**YOUR TASK**
Echo the entries from the line with "Find the location" to the line with "center [478, 416].", leaving out the pictures.

**DATA FOR PROCESSING**
_ _ _ _ _ _ _

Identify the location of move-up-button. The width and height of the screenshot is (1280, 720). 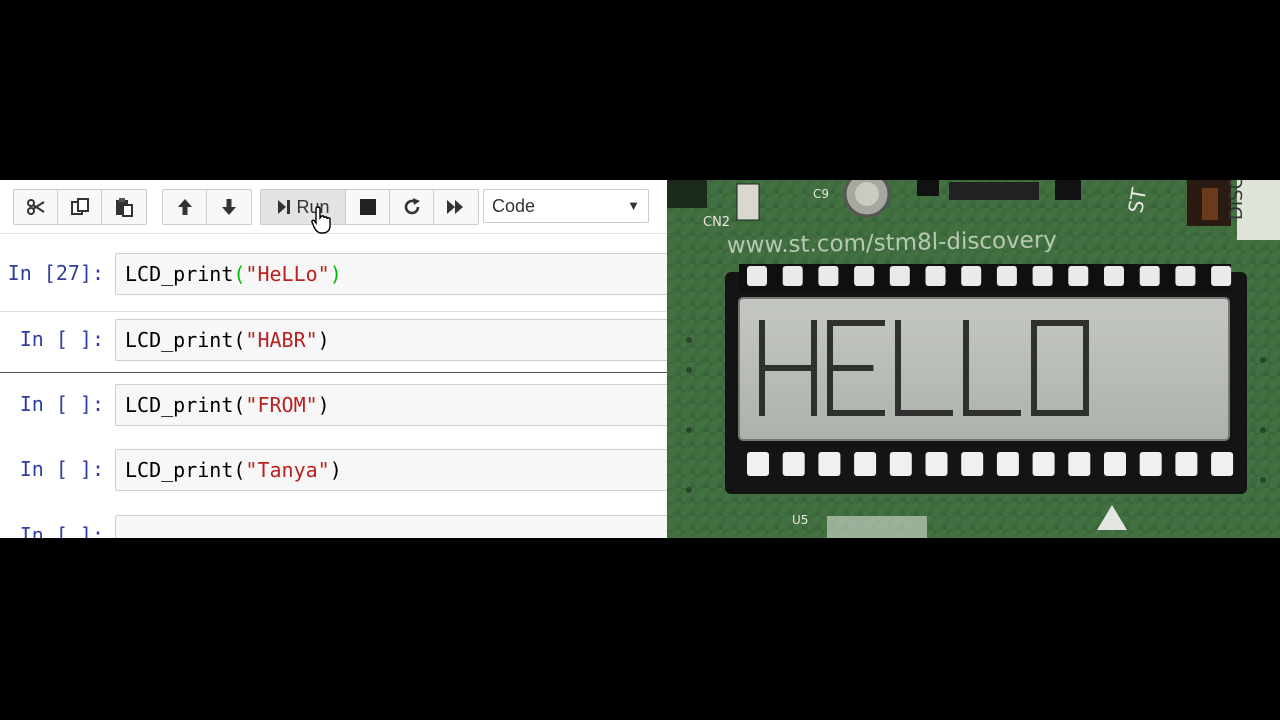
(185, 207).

_ _ _ _ _ _ _

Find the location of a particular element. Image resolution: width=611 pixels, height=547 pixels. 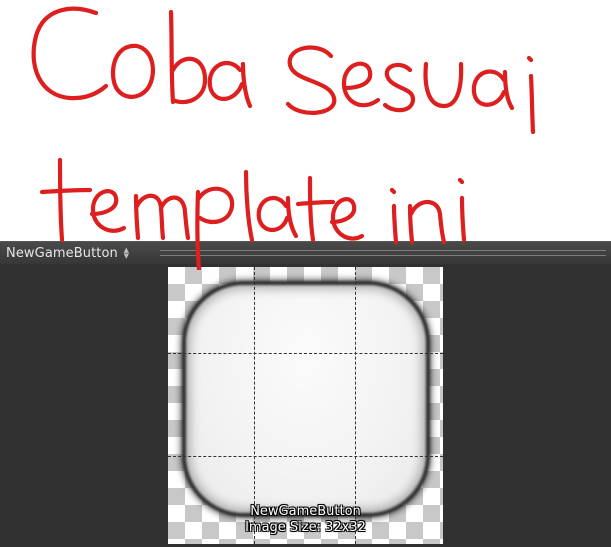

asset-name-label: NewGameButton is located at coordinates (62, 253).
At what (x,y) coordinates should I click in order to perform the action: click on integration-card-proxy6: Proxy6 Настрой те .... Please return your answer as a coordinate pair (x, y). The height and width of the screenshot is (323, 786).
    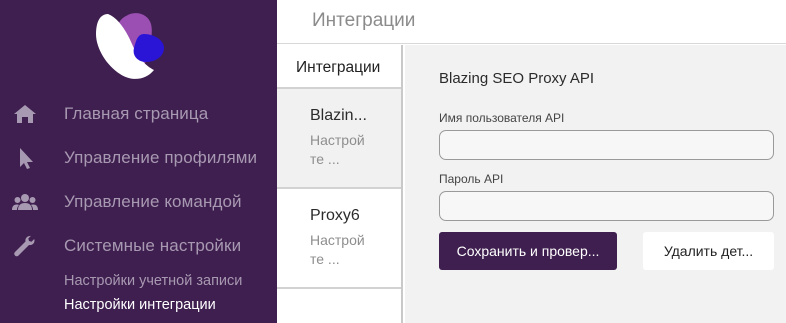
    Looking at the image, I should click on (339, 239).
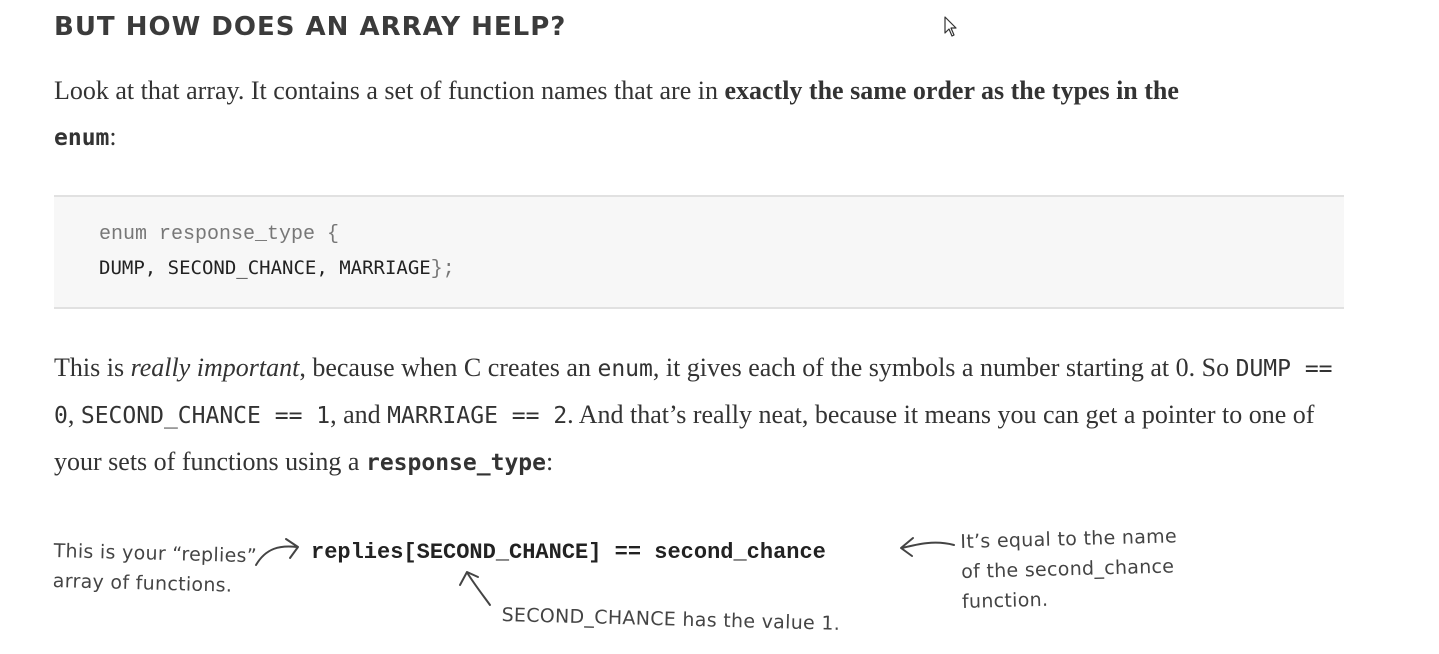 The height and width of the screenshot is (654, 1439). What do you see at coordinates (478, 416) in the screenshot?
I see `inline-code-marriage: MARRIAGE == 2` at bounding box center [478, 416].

_ _ _ _ _ _ _

**EXERCISE SOLUTION**
Find the location of a particular element. Image resolution: width=611 pixels, height=547 pixels. 

asset-name-label: NewGameButton is located at coordinates (62, 253).
At what (x,y) coordinates should I click in order to perform the action: click on integration-card-proxy6: Proxy6 Настрой те .... Please return your answer as a coordinate pair (x, y). The height and width of the screenshot is (323, 786).
    Looking at the image, I should click on (339, 239).
 The height and width of the screenshot is (654, 1439). What do you see at coordinates (478, 416) in the screenshot?
I see `inline-code-marriage: MARRIAGE == 2` at bounding box center [478, 416].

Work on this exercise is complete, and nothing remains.